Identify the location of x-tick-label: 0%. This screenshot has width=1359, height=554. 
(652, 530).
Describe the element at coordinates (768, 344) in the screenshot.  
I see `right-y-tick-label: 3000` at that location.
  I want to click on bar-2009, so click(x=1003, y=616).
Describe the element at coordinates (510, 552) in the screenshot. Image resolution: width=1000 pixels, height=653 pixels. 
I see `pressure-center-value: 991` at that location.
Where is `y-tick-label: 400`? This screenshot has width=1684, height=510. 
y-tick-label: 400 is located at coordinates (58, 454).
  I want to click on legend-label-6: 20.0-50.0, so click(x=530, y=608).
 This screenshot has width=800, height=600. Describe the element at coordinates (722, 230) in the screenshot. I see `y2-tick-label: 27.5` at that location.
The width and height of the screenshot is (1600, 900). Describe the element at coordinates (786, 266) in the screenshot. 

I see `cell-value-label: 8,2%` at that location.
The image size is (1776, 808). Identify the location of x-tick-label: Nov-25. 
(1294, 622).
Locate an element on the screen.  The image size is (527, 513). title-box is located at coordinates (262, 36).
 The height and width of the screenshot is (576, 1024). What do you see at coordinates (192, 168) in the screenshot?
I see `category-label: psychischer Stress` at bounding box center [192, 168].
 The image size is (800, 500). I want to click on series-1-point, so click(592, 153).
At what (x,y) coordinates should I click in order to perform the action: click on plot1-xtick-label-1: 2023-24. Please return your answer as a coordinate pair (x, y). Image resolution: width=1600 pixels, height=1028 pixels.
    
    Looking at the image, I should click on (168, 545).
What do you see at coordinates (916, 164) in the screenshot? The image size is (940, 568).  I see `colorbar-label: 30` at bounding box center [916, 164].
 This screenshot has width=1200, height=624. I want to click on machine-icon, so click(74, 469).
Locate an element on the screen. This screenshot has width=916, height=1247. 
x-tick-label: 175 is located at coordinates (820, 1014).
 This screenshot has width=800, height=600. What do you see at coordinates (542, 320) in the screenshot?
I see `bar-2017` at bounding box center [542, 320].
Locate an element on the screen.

*Work to be completed:*
Show every line of the entries above that contains the string "center", where case counts.

*Answer:*
I see `pressure-center-value: 991` at that location.
I see `category-label: psychischer Stress` at bounding box center [192, 168].
What do you see at coordinates (916, 164) in the screenshot? The image size is (940, 568).  I see `colorbar-label: 30` at bounding box center [916, 164].
I see `bar-2017` at bounding box center [542, 320].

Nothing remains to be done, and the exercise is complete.